- The problem -
The first line to keep is the one containing "Task: Open the Audiences globe icon"; restate it and all lines after it through the end of the material, word for word and nothing else.

- Exercise data -

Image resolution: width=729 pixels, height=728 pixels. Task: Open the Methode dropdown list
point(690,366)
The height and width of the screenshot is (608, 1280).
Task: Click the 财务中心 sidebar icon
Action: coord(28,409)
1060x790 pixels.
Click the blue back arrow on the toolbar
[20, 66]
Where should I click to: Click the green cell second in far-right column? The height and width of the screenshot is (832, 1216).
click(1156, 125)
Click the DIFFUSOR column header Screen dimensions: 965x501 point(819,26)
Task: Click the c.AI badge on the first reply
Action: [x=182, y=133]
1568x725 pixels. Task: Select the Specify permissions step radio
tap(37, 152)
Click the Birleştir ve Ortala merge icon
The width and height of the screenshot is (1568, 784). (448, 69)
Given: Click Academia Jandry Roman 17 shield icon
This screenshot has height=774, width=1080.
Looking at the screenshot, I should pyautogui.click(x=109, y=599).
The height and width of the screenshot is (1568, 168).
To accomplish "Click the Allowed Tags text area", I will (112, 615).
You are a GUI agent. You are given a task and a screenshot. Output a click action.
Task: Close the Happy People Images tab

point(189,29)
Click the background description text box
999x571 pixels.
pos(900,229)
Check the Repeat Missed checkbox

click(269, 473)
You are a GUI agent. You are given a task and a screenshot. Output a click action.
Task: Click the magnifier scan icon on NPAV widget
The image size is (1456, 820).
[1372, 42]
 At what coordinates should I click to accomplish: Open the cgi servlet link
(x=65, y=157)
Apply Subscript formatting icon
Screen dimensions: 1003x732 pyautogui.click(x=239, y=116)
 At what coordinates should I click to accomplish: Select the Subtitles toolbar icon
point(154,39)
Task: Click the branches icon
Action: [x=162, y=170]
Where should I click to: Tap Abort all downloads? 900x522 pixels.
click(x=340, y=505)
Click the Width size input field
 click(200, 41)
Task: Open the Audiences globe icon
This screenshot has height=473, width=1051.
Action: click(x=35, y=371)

- Answer section -
Task: Open the Audiences globe icon
This screenshot has height=473, width=1051.
Action: click(x=35, y=371)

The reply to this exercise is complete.